→ EXERCISE
The lines below, from the one containing "Instruction: Select the" through the one containing "The height and", should be set down exactly, with no pictures and nothing else.

→ MATERIAL SUPPLIED

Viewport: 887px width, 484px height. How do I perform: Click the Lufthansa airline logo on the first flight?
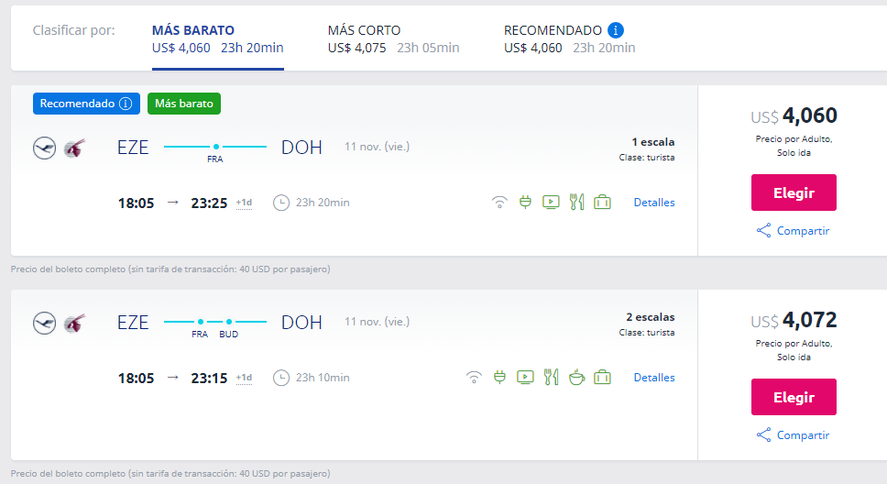(x=44, y=148)
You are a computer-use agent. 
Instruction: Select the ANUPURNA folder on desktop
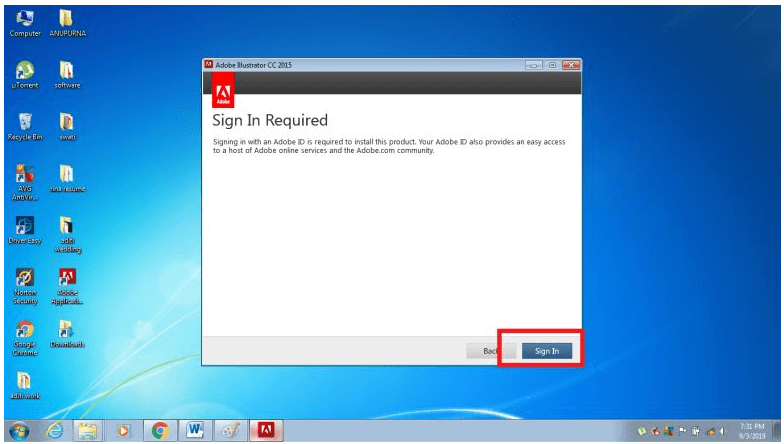67,18
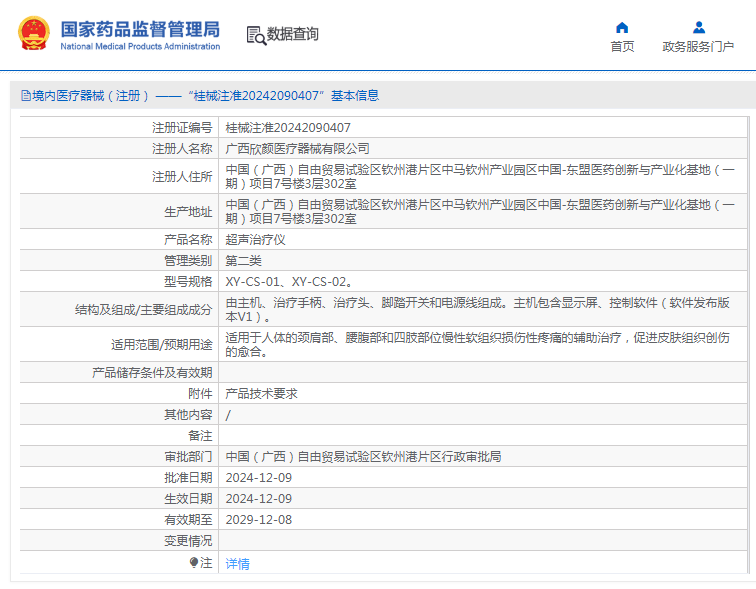756x589 pixels.
Task: Click the National Medical Products Administration subtitle
Action: (x=140, y=47)
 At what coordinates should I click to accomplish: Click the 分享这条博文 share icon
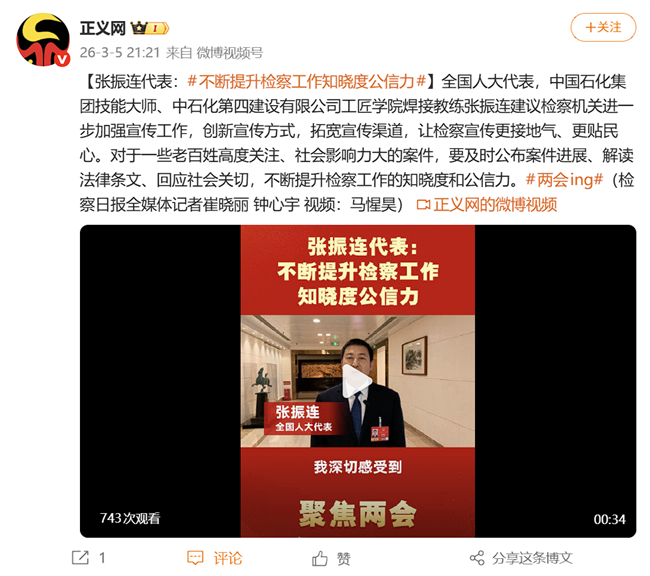tap(477, 558)
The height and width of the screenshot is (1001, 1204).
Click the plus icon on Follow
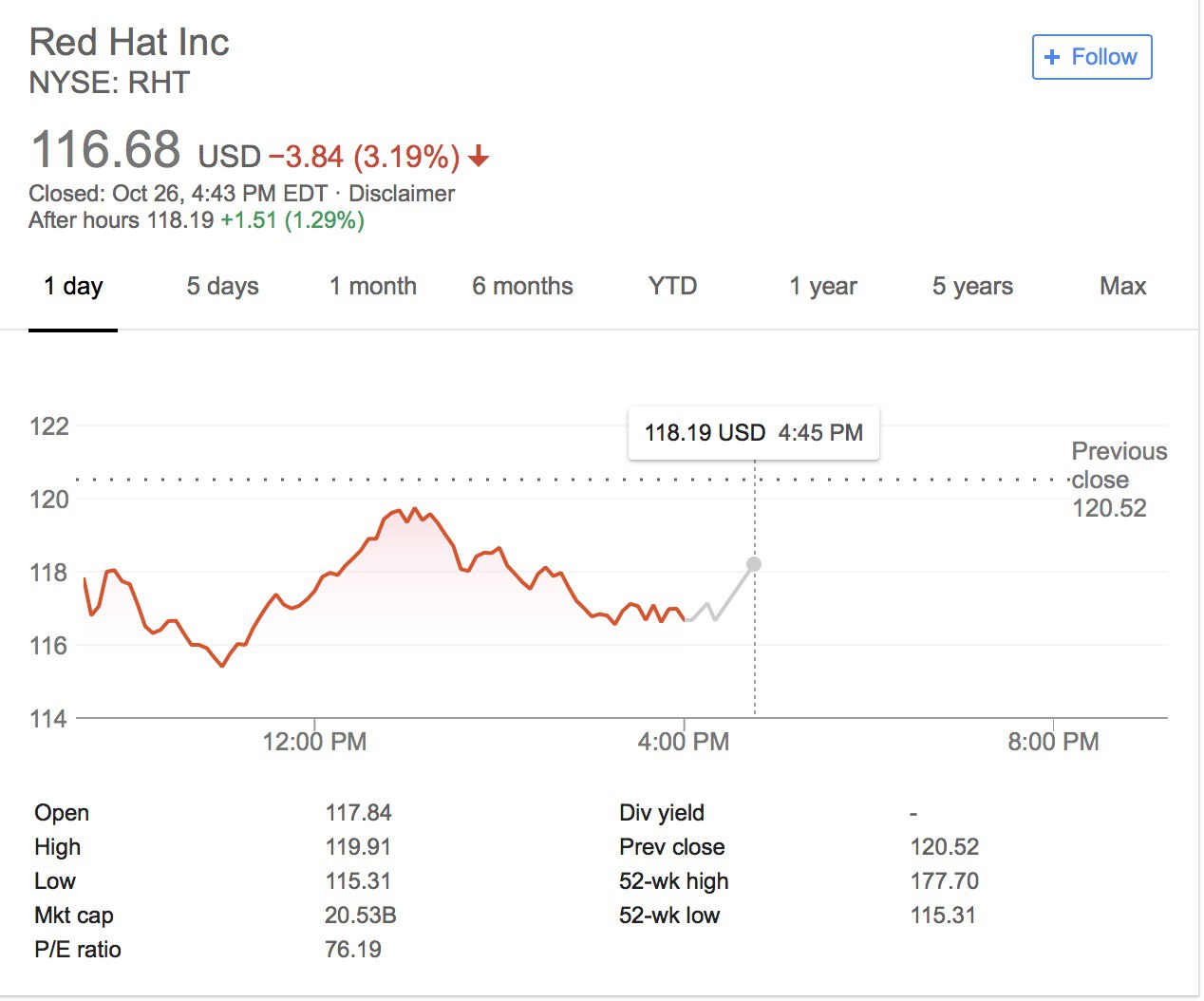tap(1051, 57)
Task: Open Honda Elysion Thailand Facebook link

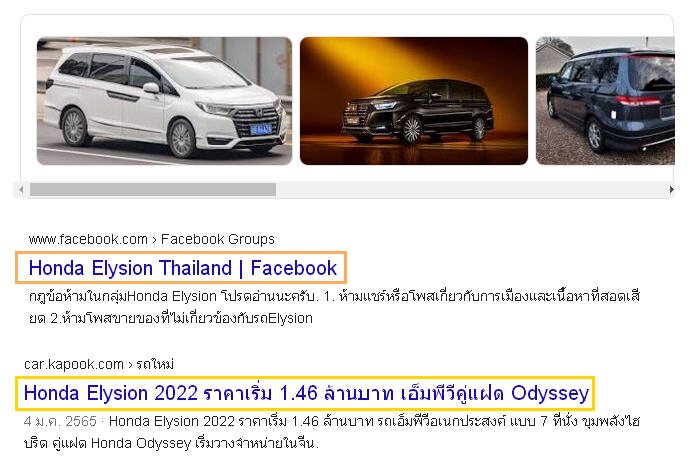Action: pos(183,268)
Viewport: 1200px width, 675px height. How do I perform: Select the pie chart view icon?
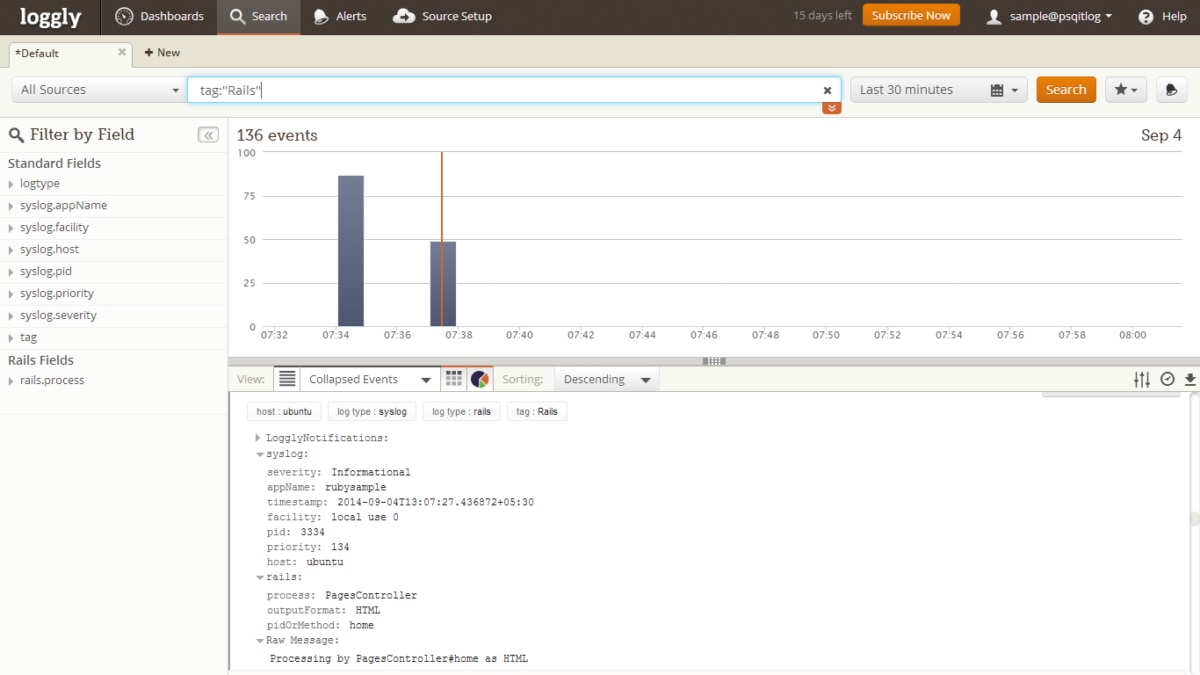point(479,378)
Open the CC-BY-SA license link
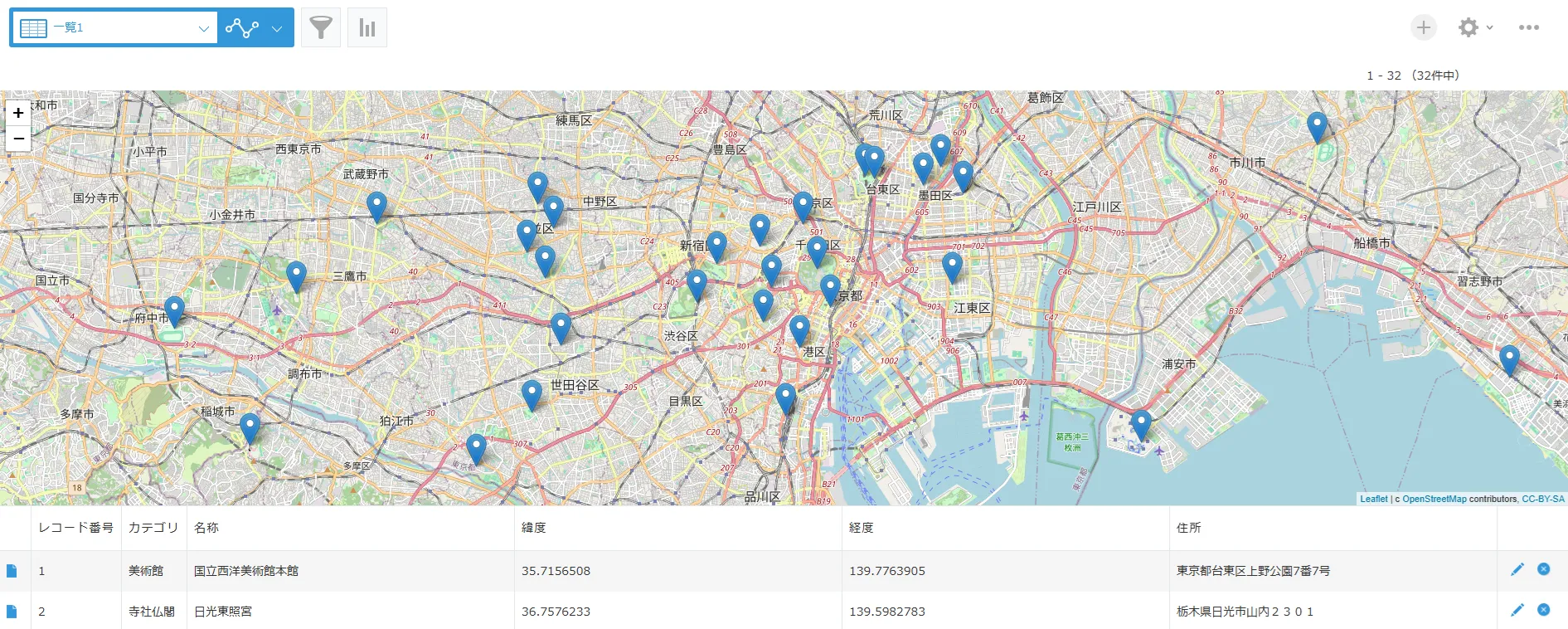1568x629 pixels. pyautogui.click(x=1542, y=499)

→ FINAL ANSWER
Instruction: Select the ANUPURNA folder on desktop
67,18
756x589 pixels.
Task: Click the National Medical Products Administration subtitle
Action: (x=140, y=47)
 At what coordinates should I click to accomplish: Click the 分享这条博文 share icon
tap(477, 558)
The height and width of the screenshot is (1001, 1204).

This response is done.